Pourtant, la licence se porte bien, très bien même, alors que Junichi Masuda prend une place de plus en plus discrète pour laisser ceux qui prendront sa place à mesure que les nouveaux projets pour la licence sont développés, avec en tête d’affiche Shigeru Ômori, qui dirigera les jeux principaux de Soleil et Lune aux tous récents Écarlate et Violet.
Junichi Masuda se concentre alors sur des projets sur le côté de la licence : officiellement, son dernier projet sur Pokémon, au sein de Game Freak, sont les remakes Pokémon Let’s Go Evoli et Pikachu. Réelle consécration de sa vision de la licence, les jeux sont adaptés d’un gameplay de jeu mobile, sont colorés, et cherchent à rendre hommage aux premières versions.

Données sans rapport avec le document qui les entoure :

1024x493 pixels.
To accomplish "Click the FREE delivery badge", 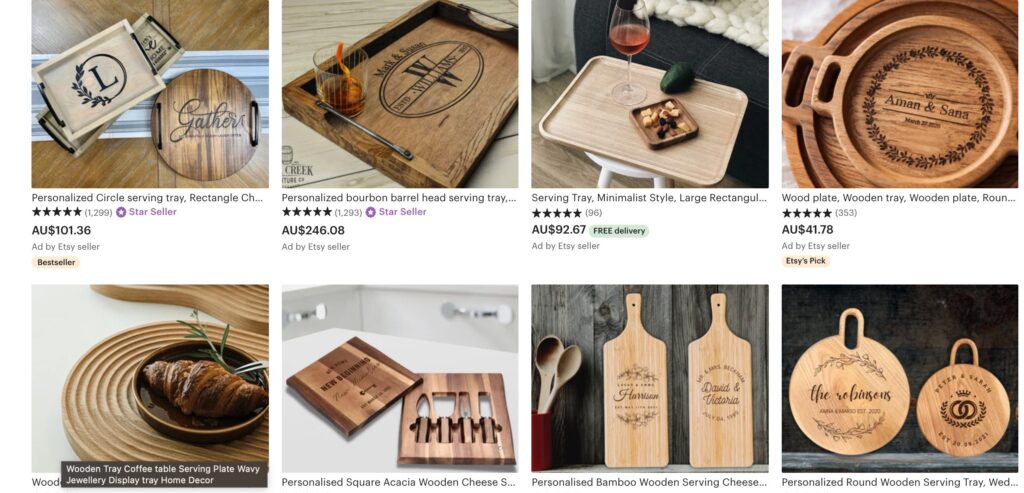I will click(618, 231).
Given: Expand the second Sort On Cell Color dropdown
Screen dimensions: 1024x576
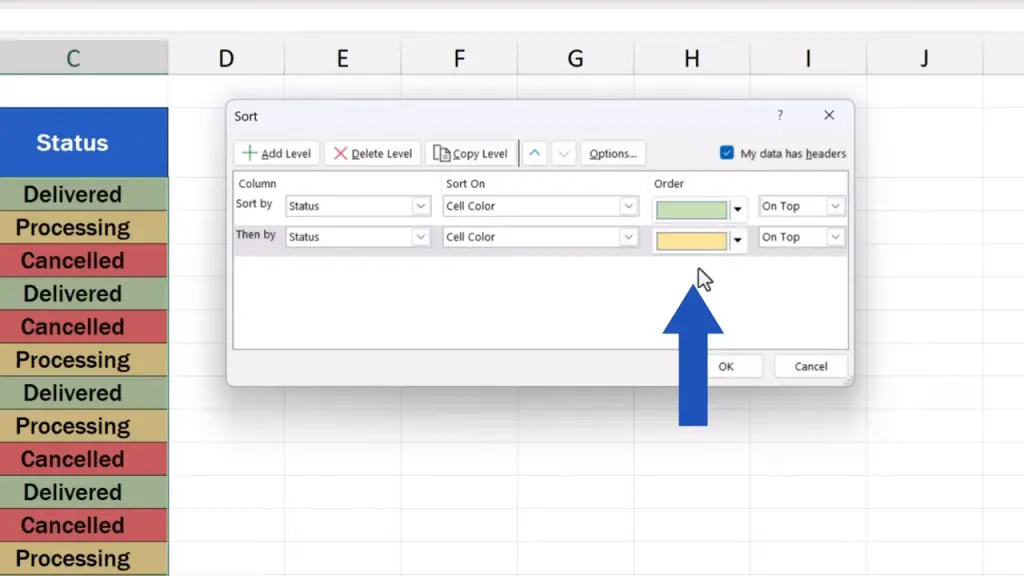Looking at the screenshot, I should click(x=628, y=238).
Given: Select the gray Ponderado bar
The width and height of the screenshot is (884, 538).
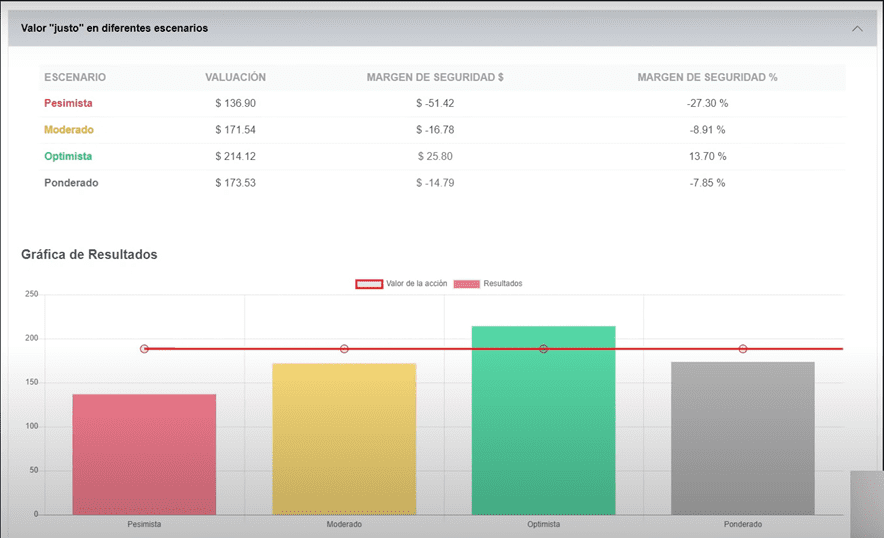Looking at the screenshot, I should tap(743, 438).
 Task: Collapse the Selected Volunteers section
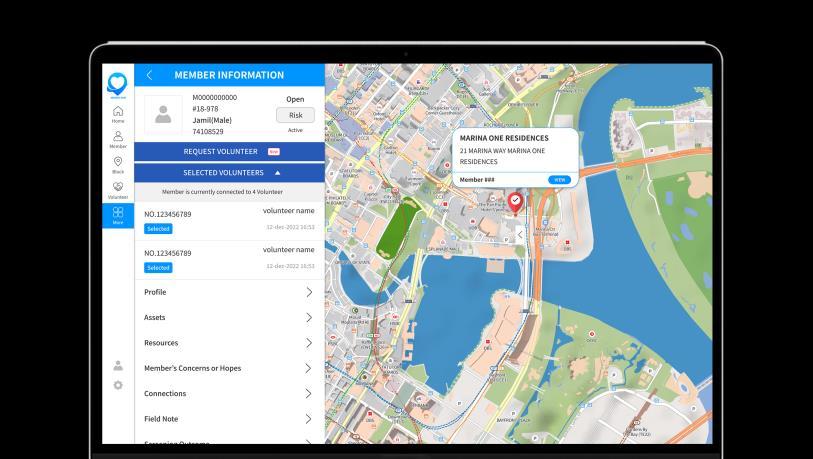click(229, 173)
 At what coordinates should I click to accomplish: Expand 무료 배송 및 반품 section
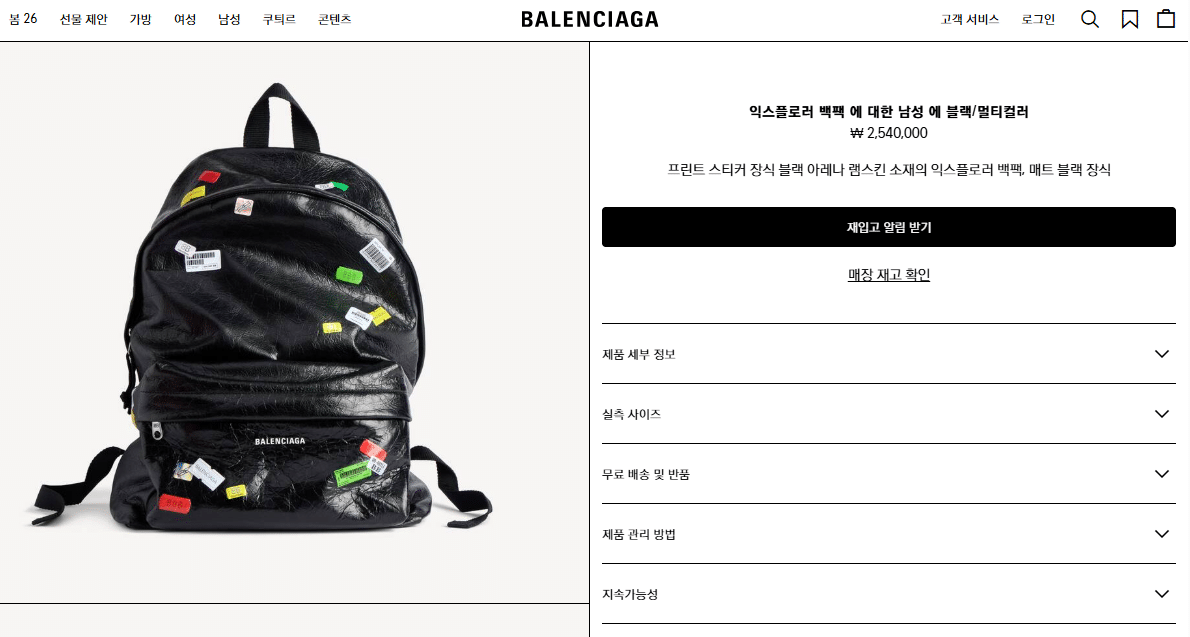pos(889,474)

Désavoués par beaucoup de joueurs, ces jeux sont pourtant loin d’être les pires de la licence depuis son passage à la 3D. Profitant de l’héritage des versions Rouge, Bleu et Rouge Feu, Vert Feuille, les jeux ont une jolie direction visuelle, et poussent l’aspect casual à l’extrême. Ils gardent la sensation d’un Pokémon 2D, en prenant les meilleurs aspects de la 3D : le joueur peut chevaucher ses Pokémons, les décors lors des combats sont détaillés, et le système de Pokémon compagnon n’aura jamais été aussi bien implanté.
Le réel dernier jeu de Junichi Masuda n’aura pas ces qualités pour le sauver. Pour beaucoup, les remakes de la quatrième génération sont une déconfiture totale. Premier jeu Pokémon classique non-dirigé par Game Freak, Junichi Masuda semble chercher à y attribuer une atmosphère similaire à The Legend of Zelda: Link’s Awakening. Le jeu garde le même fonctionnement 2D que son prédécesseur, et est fidèle aux originaux, pour le meilleur comme pour le pire.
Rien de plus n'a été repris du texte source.